36. We, therefore, are of the firm opinion that after the judgment of the Supreme Court in Shashi Kiran, no scope remains for debate on the issue in controversy in the present case. An employee who fails to exercise the option, as envisaged in Clause 3 of the DTC Office Order dated 27 November 1992, on or before 1995, ipso facto, switches over to the Pension Scheme, by operation of para 9 of the said Notification. There is no possible comeback. The mere fact that the employee as well as the DTC continue to contribute to the CPF and the employee may have even earned the benefits of such contribution at the time of his retirement would make no difference. The employee would, nonetheless, be entitled to claim to be a deemed pension-optee in terms of para 9 of the DTC Office Order dated 27 November 1992. The employee would, however, not be entitled to retain the CPF benefits drawn by him at the time of his retirement, but would have to return the said amount to the DTC, with interest. Further, the employee would be entitled to arrears only for a period of 3 years prior to his moving the Tribunal.

37. We, therefore, sustain the impugned judgement of the Tribunal, subject to the modification that the arrears to which the respondent would be entitled would be restricted to a period of 3 years prior to his moving the Tribunal.
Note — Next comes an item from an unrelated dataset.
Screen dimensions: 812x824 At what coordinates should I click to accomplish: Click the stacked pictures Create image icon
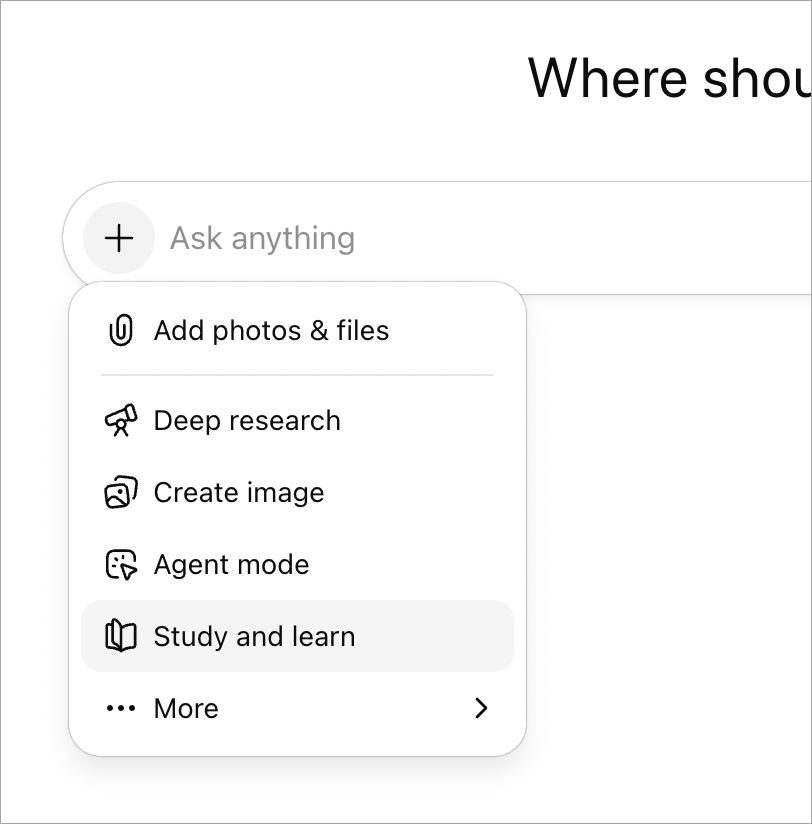(x=120, y=493)
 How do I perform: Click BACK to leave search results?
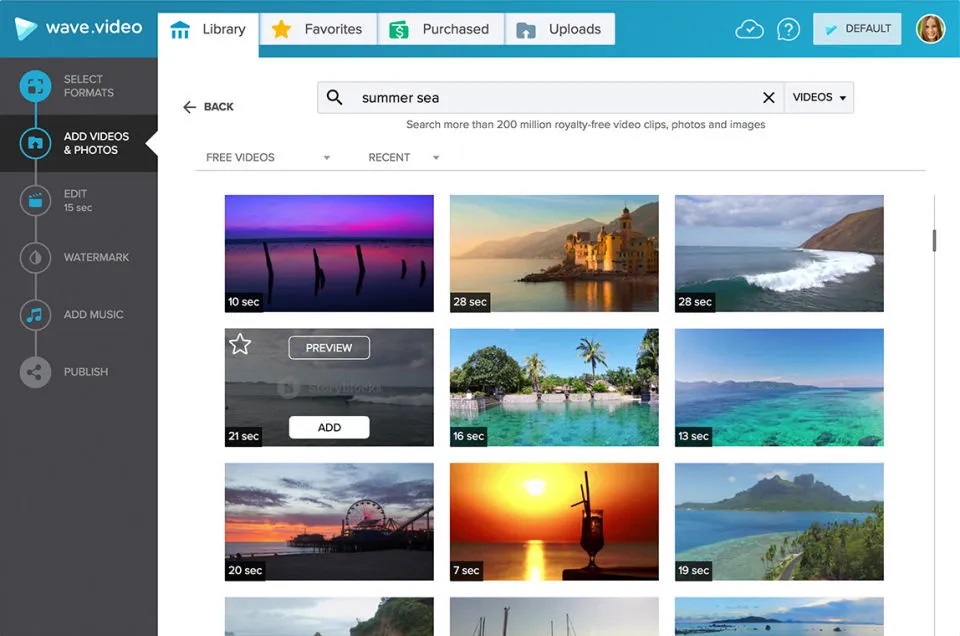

38. To avoid confusion, we clarify that the operative directions would be as under:

(i) The decision of the Tribunal to treat the respondent as a deemed pension optee, in view of his not having exercised any option in terms of the 1992 Office Order, is affirmed and upheld.

(ii) The respondent would, therefore, be entitled to receive, and to continue to receive, pension, in accordance with the Pension Scheme put in place by the 1992 DTC Office Order, from the date of his superannuation, with interest thereon @ 6% p.a. till the date of payment.

(iii) Arrears of pension, with interest, would, however, be paid to the respondent only for a period of 3 years prior to his instituting OA 31/2015 before the Tribunal.

(iv) The respondent would also have to return to the DTC, the entire CPF benefits credited to his account at the time of his superannuation, with interest thereon @ 6% p.a., till the date of payment. The entitlement of the respondent to the amount envisaged in (i) to (iii) supra would be subject to the said payment being made by him to the DTC.

(v) Payments, by DTC to the respondent and by the respondent to DTC, in accordance with the above directions, would positively be made within a period of 3 months from the date of pronouncement of this judgment.

39. The writ petition stands disposed of, in the above terms, with no orders as to costs.